━━━ SUPPLIED DATA ━━━

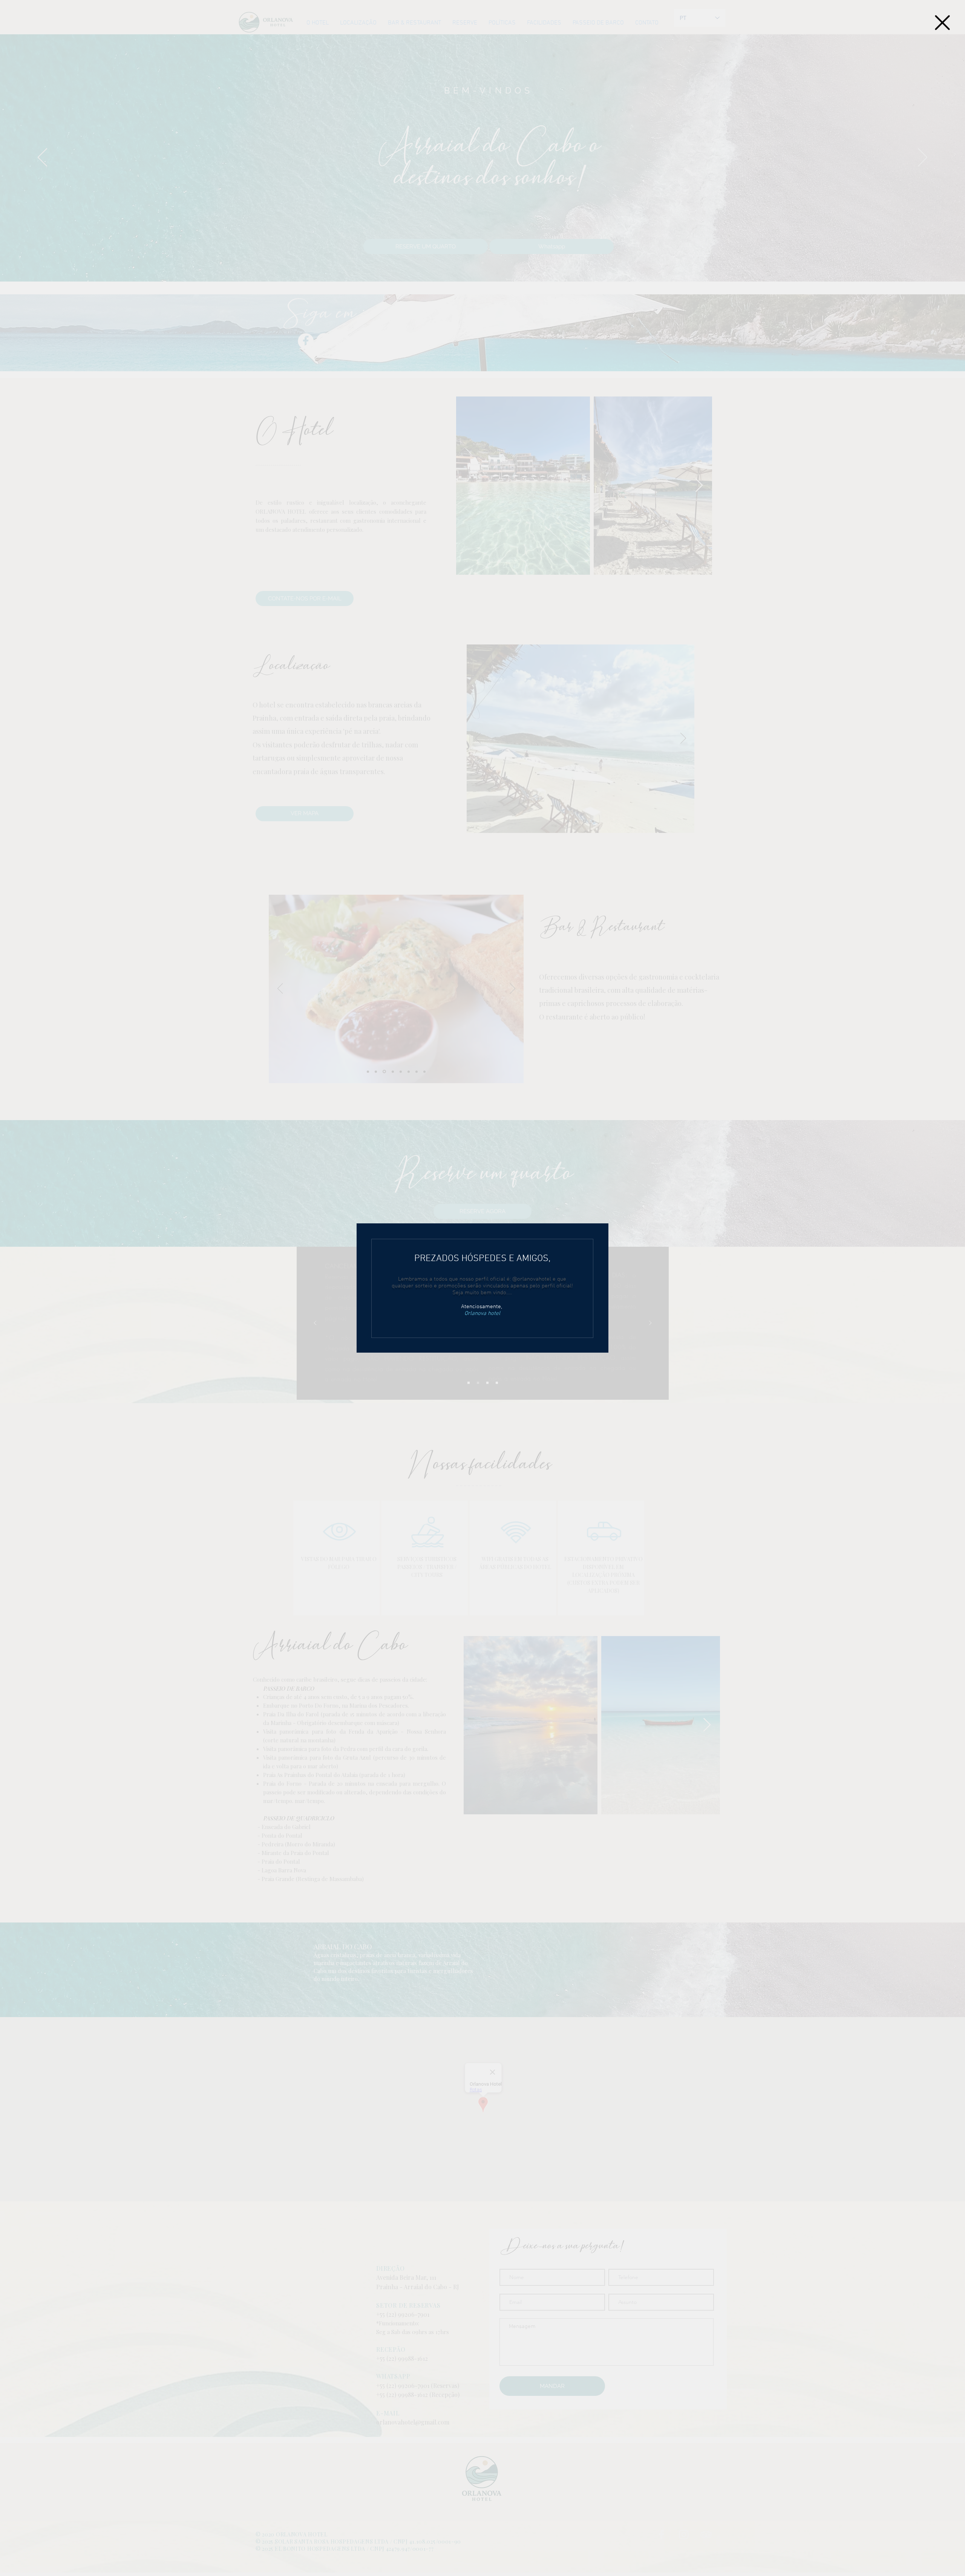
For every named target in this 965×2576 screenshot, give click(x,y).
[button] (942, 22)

━━━
━━━ SUPPLIED DATA ━━━

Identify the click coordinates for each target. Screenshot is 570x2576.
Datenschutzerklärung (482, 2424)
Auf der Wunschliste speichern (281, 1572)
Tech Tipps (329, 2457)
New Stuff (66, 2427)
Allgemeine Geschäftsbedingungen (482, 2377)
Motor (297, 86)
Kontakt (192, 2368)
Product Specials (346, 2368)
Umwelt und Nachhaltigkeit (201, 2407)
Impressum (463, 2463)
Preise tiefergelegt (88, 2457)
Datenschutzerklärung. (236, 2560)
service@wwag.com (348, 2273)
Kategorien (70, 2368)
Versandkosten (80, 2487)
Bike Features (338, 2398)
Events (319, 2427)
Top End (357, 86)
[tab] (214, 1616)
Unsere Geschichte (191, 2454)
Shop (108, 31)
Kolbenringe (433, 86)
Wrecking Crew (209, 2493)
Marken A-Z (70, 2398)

━━━

**HOW TO COMPLETE THIS TASK**
Retype only the lines above between the line with "Umwelt und Nachhaltigkeit (201, 2407)" and the line with "Marken A-Z (70, 2398)", counting those two lines as well, and keep every character as it is.

**ANSWER TO THIS PROBLEM**
Umwelt und Nachhaltigkeit (201, 2407)
Impressum (463, 2463)
Preise tiefergelegt (88, 2457)
Datenschutzerklärung. (236, 2560)
service@wwag.com (348, 2273)
Kategorien (70, 2368)
Versandkosten (80, 2487)
Bike Features (338, 2398)
Events (319, 2427)
Top End (357, 86)
[tab] (214, 1616)
Unsere Geschichte (191, 2454)
Shop (108, 31)
Kolbenringe (433, 86)
Wrecking Crew (209, 2493)
Marken A-Z (70, 2398)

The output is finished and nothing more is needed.